For my own education, I've set about on an endeavor to reimplement several standard internet protocols. Because there are significant benefits to understanding when you teach a topic yourself, I am writing this next series of blog posts to be informative to whoever may find them.
I intend to recreate the following protocols:
- Telnet
- DNS
- SMTP
- HTTP
- IRC
In doing so, I expect I'll be able to have a firm understanding of each of these protocols and how they work in our real world. Some of these are antiquated, like Telnet, but that doesn't mean that understanding them is useless. Understanding the stepping stones to the protocols we use today, like ssh and sftp, can provide valuable insight into why make the decisions that were made with those protocols.
With each one, my objective is to create a piece of software that will interact with "real" code. As in, I will make a program that you can telnet into and create a program that can telnet into another machine. These will not be pieces of software that are intended to be used in a real-world environment, but rather easy for someone new to the protocol to read and understand. (Basically what I want and why I'm writing these posts.)
Sockets
However, before I dive into those protocols, there is another part of programming history that needs to be covered. Sockets. This part of network programming is old, dating back to 1983, but was so well done and so integral to our world that it remains the backbone of networking.

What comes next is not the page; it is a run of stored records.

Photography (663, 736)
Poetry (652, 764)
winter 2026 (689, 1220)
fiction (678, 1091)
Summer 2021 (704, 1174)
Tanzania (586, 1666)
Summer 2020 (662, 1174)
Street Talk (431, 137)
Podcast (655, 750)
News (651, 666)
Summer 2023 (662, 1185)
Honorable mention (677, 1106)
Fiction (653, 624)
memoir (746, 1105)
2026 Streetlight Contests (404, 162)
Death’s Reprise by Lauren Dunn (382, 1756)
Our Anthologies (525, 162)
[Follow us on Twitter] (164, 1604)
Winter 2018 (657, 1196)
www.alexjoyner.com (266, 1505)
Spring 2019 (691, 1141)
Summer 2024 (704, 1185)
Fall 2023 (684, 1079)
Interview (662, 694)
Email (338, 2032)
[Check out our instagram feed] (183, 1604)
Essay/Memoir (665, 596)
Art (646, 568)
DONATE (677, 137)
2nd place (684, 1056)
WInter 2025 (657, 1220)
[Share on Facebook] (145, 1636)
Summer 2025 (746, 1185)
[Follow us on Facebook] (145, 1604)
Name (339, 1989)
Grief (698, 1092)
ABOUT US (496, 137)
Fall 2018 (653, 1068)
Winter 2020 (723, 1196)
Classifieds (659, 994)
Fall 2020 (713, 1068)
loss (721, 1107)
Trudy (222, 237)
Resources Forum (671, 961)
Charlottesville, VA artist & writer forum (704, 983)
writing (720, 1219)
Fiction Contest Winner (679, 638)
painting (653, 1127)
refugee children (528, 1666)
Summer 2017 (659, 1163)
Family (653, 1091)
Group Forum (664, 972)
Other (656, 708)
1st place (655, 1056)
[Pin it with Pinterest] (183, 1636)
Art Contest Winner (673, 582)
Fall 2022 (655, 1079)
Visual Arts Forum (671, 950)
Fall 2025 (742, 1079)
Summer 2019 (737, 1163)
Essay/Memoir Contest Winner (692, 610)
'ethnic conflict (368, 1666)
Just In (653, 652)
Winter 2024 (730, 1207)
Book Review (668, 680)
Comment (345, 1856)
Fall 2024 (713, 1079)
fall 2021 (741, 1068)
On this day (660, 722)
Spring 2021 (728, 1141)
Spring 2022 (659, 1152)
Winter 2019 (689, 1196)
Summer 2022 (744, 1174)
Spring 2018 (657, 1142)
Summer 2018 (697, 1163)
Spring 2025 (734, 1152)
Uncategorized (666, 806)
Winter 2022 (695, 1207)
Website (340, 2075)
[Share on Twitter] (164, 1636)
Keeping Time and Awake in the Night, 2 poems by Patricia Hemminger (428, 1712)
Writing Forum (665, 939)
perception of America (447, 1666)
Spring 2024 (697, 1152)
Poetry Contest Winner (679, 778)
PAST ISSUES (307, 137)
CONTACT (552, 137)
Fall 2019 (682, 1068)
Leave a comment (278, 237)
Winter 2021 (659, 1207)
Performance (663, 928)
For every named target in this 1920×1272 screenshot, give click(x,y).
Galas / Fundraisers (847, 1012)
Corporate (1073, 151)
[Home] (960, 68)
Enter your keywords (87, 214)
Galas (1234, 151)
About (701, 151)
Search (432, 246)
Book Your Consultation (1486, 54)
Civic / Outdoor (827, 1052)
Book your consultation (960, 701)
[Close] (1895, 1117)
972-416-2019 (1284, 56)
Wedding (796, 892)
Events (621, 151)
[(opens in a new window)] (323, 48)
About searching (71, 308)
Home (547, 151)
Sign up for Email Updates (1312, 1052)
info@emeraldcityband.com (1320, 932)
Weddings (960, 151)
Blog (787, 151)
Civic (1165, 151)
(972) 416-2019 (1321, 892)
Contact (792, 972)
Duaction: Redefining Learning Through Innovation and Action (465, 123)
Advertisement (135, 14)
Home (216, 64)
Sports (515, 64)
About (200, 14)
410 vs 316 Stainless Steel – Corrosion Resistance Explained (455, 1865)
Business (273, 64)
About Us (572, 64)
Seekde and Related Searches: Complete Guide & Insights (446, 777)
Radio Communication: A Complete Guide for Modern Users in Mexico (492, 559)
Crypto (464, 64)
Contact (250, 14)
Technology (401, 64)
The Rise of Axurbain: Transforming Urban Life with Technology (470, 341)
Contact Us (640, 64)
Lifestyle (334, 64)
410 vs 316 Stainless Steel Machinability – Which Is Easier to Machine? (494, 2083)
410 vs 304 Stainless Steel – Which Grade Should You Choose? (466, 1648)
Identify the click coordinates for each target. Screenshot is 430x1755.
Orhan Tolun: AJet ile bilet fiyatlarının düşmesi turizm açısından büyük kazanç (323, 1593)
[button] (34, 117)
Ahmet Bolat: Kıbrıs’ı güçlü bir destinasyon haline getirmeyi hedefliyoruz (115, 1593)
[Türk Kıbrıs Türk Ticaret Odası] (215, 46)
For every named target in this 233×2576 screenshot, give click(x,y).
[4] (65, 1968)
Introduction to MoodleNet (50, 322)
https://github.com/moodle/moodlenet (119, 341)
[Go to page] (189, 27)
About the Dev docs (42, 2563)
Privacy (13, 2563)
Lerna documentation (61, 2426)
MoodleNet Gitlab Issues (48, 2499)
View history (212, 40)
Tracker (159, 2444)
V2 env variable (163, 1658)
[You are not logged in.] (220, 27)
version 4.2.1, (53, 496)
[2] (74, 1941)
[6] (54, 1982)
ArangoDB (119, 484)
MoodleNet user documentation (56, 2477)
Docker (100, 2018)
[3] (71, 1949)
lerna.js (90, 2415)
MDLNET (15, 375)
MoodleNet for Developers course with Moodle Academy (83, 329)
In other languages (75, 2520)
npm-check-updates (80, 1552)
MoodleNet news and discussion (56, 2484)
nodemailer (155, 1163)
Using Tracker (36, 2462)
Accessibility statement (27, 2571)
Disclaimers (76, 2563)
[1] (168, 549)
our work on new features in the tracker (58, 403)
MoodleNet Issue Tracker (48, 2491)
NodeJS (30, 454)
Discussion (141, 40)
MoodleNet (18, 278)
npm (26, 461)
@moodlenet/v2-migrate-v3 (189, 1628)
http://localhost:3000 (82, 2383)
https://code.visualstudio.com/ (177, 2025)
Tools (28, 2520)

I became quite good at using sockets during my undergrad years. It started when I wanted to learn how to make a webserver with Python. This search led me to "Twisted" a library or framework (depending on how you use it) for Python. I found a tutorial by Dave Peticolas on an introduction to Twisted and asynchronous programming, which you can find here.
I must apologize to Dave as I never made it past his second part (there are 22). Though at the same time, I must thank him. I'm sure he said this as a minor detail, but this sentence sent me down a path that made me a much better programmer:
If you have never used sockets before, you might read the socket module documentation now, especially the example code towards the end.
At the time, that link pointed to the Python 2.6 implementation of the socket library. I'm a skimming kind of guy, I usually search and skim the python standard library for the information I need, as I believe most of us do. However, I read that article from top to bottom in one sitting (a feat for a person with dyslexia). It's gotten longer now, but if you want to understand how networking programming works, read it. Python so beautifully lays bare all of the intricate facets of network programming in an easy way to use. I made a simple socket client and server as an example.
The sophomore me saw the incredible potential here. I could write anything. I was not restricted to it being Html. I imagined distributed computing, distributed file systems, all sorts of things. All of these already existed, of course, and I did not need to recreate them but didn't stop me from trying. The ideas only were fascinating to me.
I did make a distributed computing system, but I ended up using SQL and not sockets as the backend. The reason being, unfettered freedom is hard to manage. That unfettered freedom is what brings me back to this post. Rather than make everything on my own, I'm going to make what other people have made, the programmer equivalent of painting other painters' paintings. This is one way I hope to become a better programmer.